Assessors use three methods to gather evidence for each requirement. Understanding these methods tells you exactly what to prepare.

Review documents, configurations, logs, and system designs. This is where the bulk of evidence comes from and where most preparation effort should focus.

What they examine:

  • Policies and procedures — are they documented, approved, current, and specific to your environment?
  • System configurations — do the settings match what your policy says? Is the GPO applied? Is the Intune profile deployed?
  • Audit logs — do they exist, do they contain the required content, do they go back far enough?
  • Network diagrams — do they match the actual environment? Can the assessor trace CUI flows?
  • Inventories — are they complete and current?
  • Records — training records, access reviews, change tickets, incident reports, patching records, sanitization logs

What “examine” means for your preparation: Every document must be in final form — signed, approved, current. Drafts don’t count. Working papers don’t count. A policy pending approval doesn’t count. Date everything. Make it findable in under a minute. The assessor shouldn’t wait while you search SharePoint.


Talk to the people responsible. The assessor asks staff to describe how things work and verifies their answers match the documentation. This is where they find the gap between what the documents say and what actually happens.

Who they interview:

  • System administrators — “Walk me through how you create an account.” “Show me how you patch this server.”
  • Security staff — “Describe your incident response process.” “How do you review access quarterly?”
  • Account managers / HR — “What happens when someone is terminated?” “How do you screen new hires?”
  • Management — “How are security risks communicated to leadership?” “Who approves security investments?”
  • End users — “Do you know how to report a security incident?” “Have you completed security training?”

What “interview” means for your preparation: The people who manage controls must be able to describe them — not read from a script, but explain in their own words how things actually work. If your security lead can’t explain the incident response process without reading the IR plan, the assessor notices. Brief your team, but don’t over-script them. Authentic knowledge matters more than polished answers.

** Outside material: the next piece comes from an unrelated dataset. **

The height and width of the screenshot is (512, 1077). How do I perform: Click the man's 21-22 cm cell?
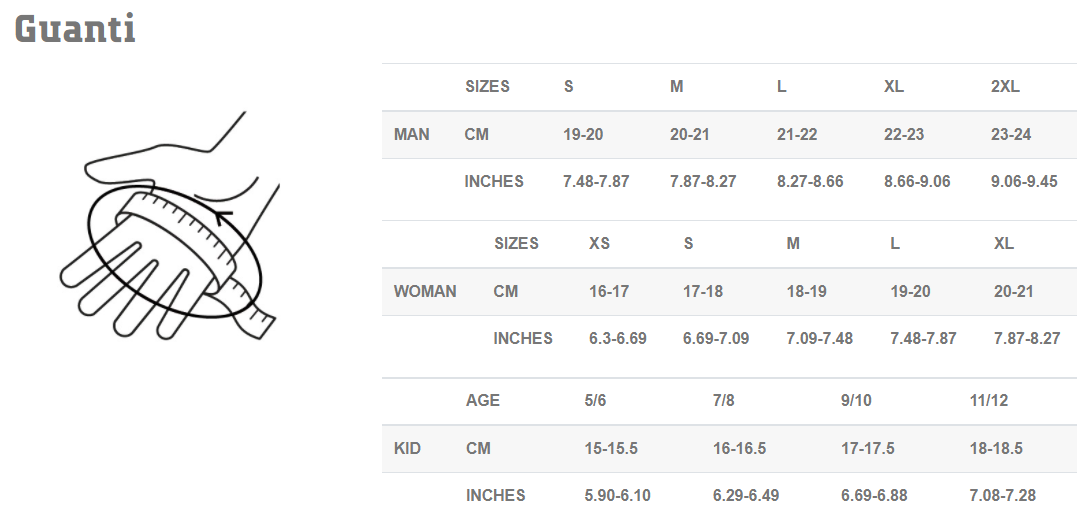click(797, 134)
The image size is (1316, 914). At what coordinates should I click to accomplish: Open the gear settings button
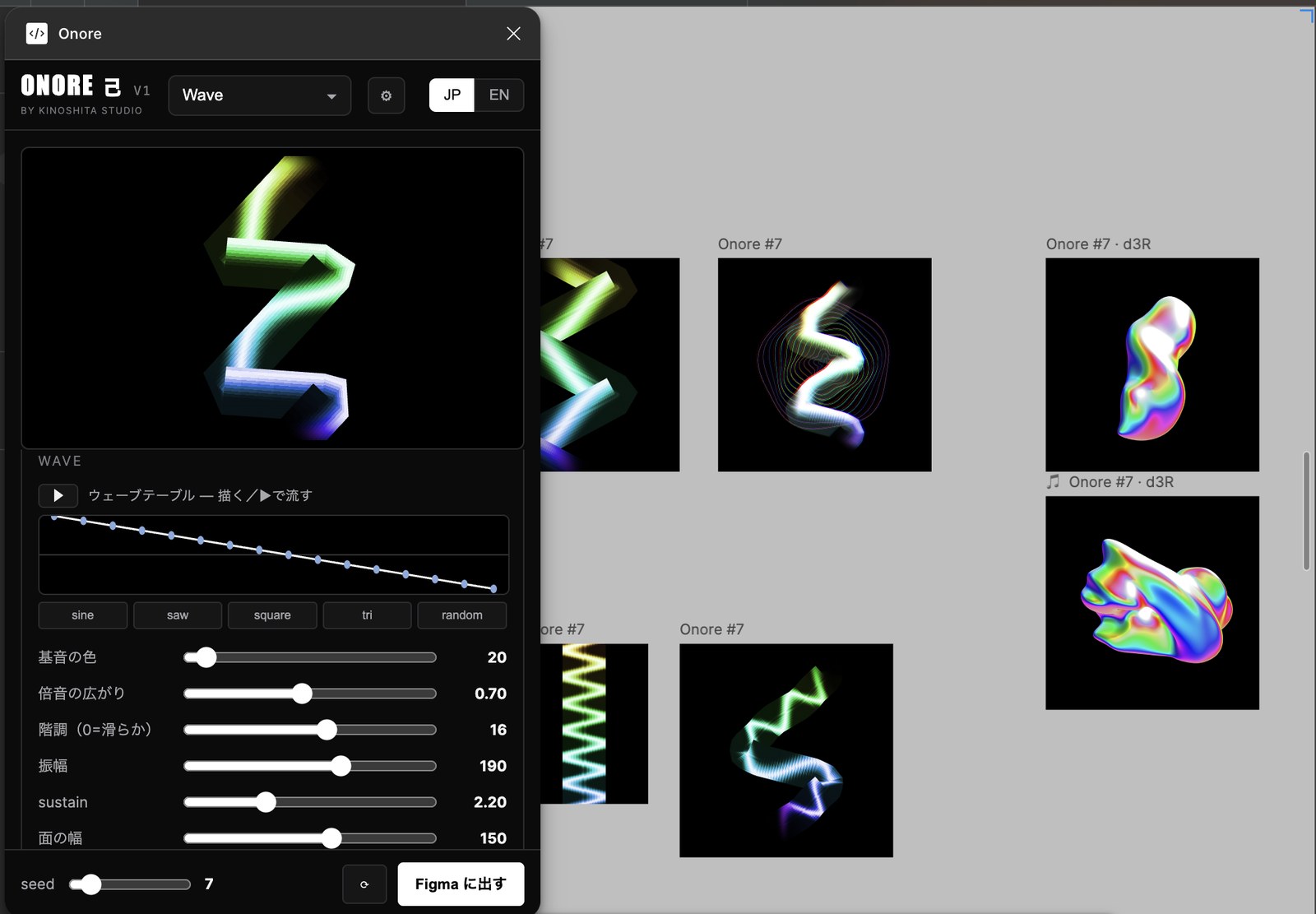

Exercise the actual mechanisms. This is the “show me” phase — the assessor wants to see controls work, not just read about them.

What they test:

  • Log into a system — does MFA trigger? Does the banner appear? Does the screen lock after the specified timeout?
  • Attempt an unauthorized action — plug in an unapproved USB drive, try to access a CUI share without authorization, attempt to install software as a standard user
  • Verify responses — does the SIEM alert fire? Is the account locked after failed attempts? Does the VPN require MFA?
  • Check live configurations — pull up Intune compliance, show Defender coverage, demonstrate a Sentinel query

What “test” means for your preparation: Every control you claim must actually work when demonstrated. The assessor will try things. If your policy says USB storage is blocked and the assessor plugs in a USB drive that mounts, that’s a NOT MET finding — regardless of how good the policy document looks. Test your own controls before the assessor does.


Not every method is used for every requirement — assessors select from the lists in NIST SP 800-171A based on what provides sufficient evidence. But you should be prepared for any combination the assessor chooses. The safest assumption: they’ll examine your documents, interview your people, and test your mechanisms for every significant requirement.